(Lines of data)
***

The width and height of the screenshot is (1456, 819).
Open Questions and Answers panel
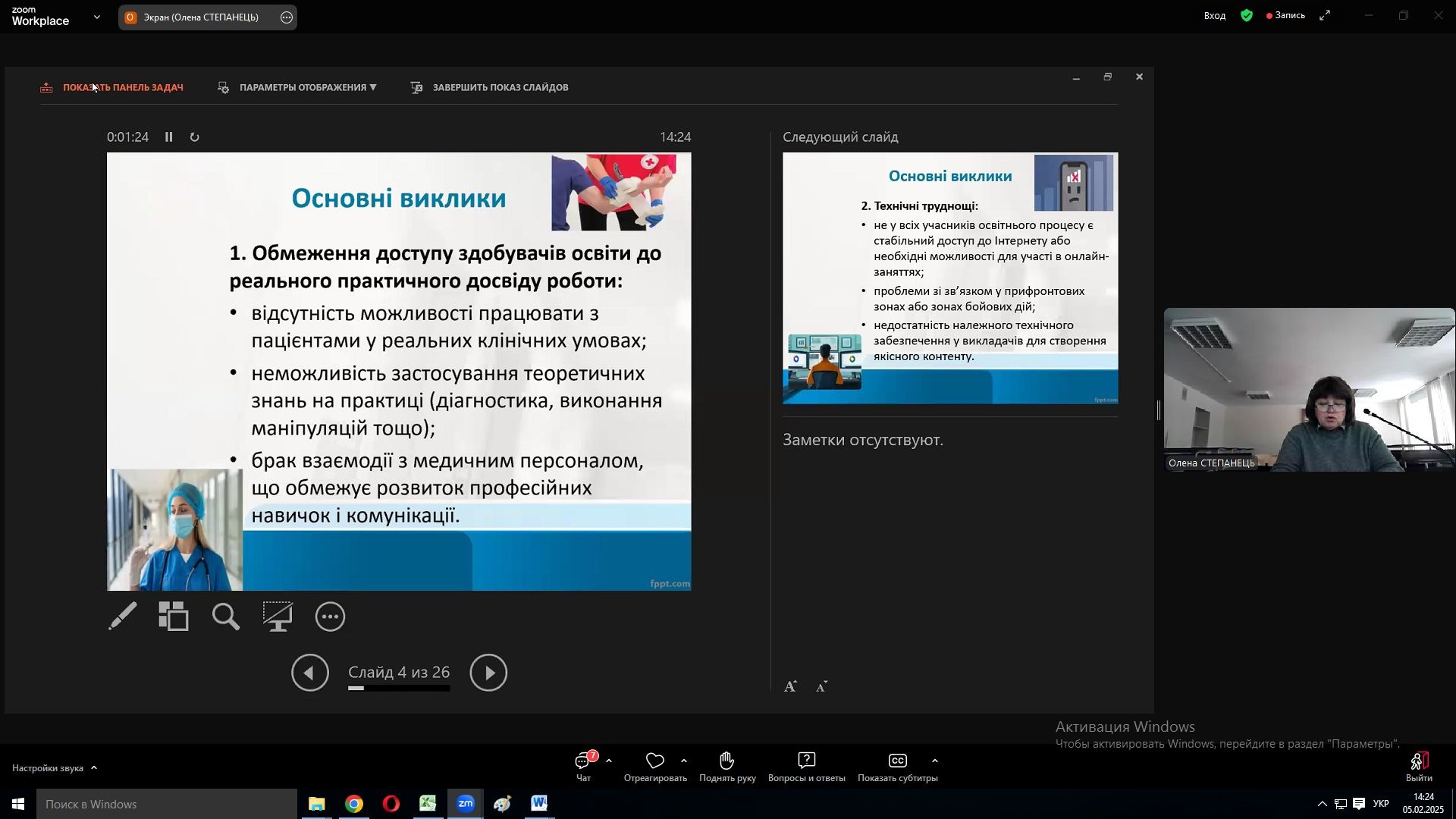(806, 762)
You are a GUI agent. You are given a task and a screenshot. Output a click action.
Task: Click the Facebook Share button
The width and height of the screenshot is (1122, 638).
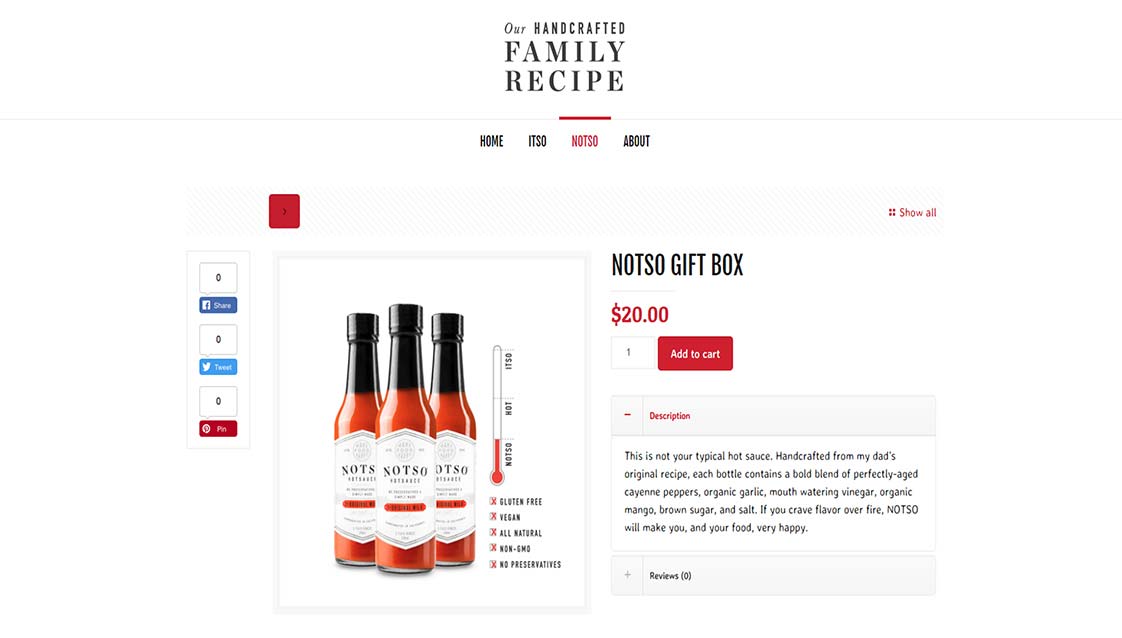(218, 305)
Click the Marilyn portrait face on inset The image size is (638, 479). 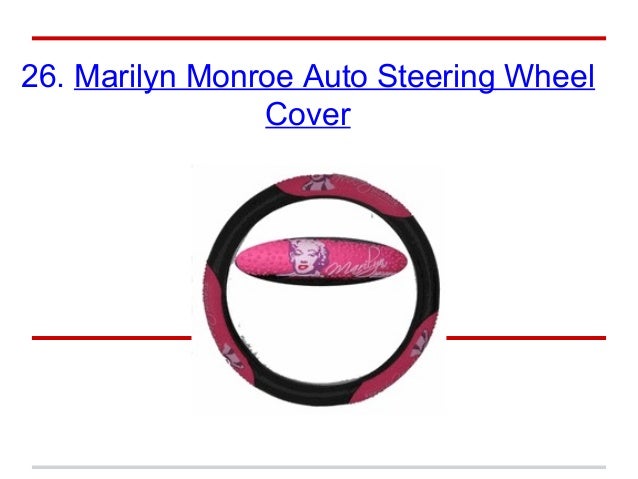coord(304,258)
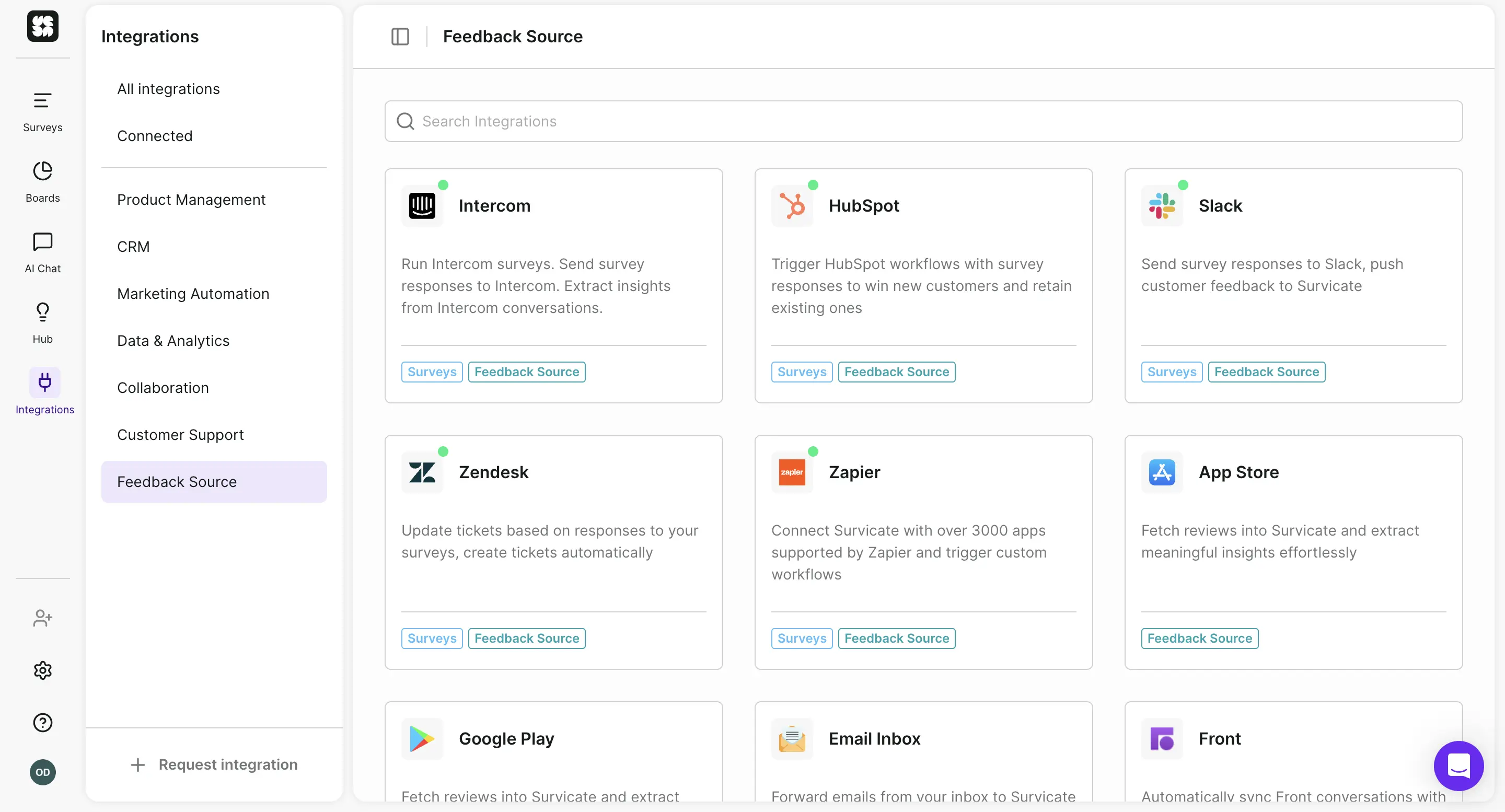Open the support chat bubble
1505x812 pixels.
1458,766
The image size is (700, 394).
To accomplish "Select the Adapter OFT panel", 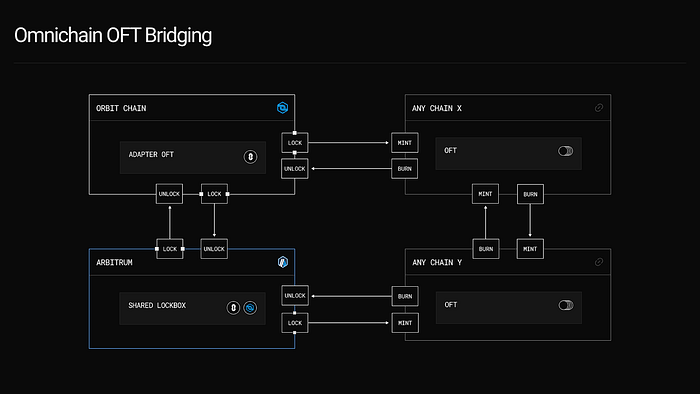I will coord(193,158).
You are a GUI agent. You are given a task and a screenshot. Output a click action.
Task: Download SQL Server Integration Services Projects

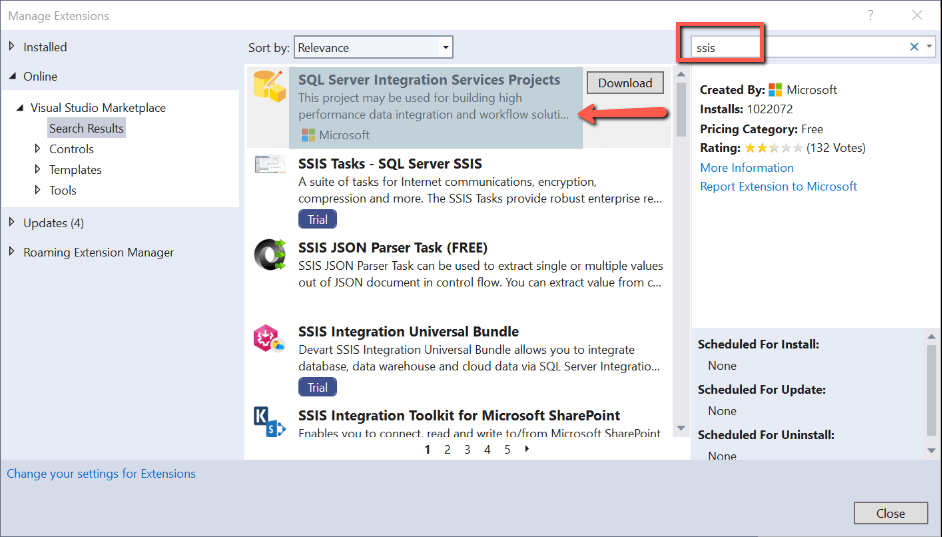(625, 83)
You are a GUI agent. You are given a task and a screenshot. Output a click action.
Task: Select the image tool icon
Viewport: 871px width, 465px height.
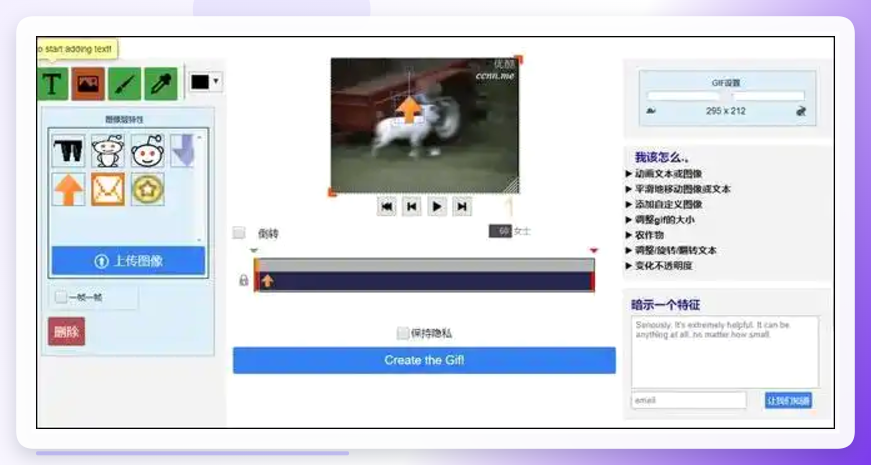(88, 84)
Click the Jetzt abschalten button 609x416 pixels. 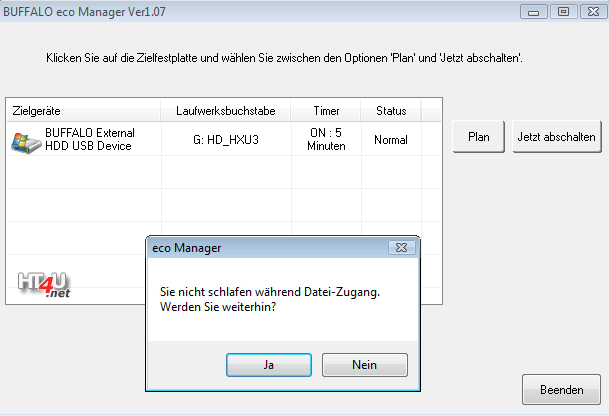pos(557,137)
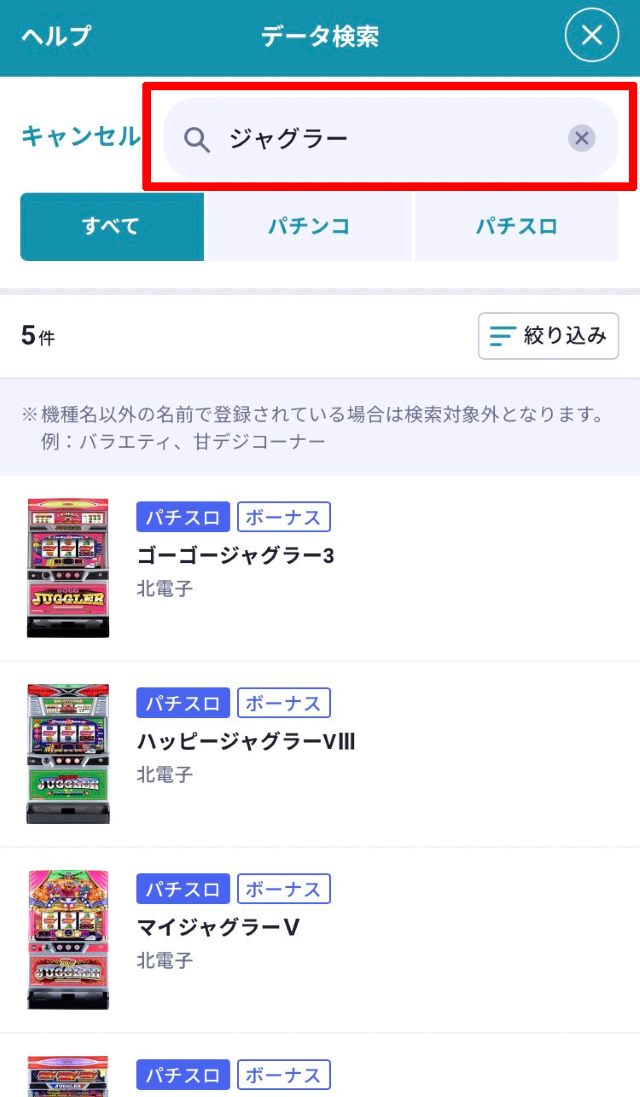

***

** The request **
Pick out every row above that contains the word "width" and copy each one in full.

** Answer for this exercise **
The width and height of the screenshot is (1456, 819).
The width and height of the screenshot is (1122, 638).
Viewport: 871px width, 465px height.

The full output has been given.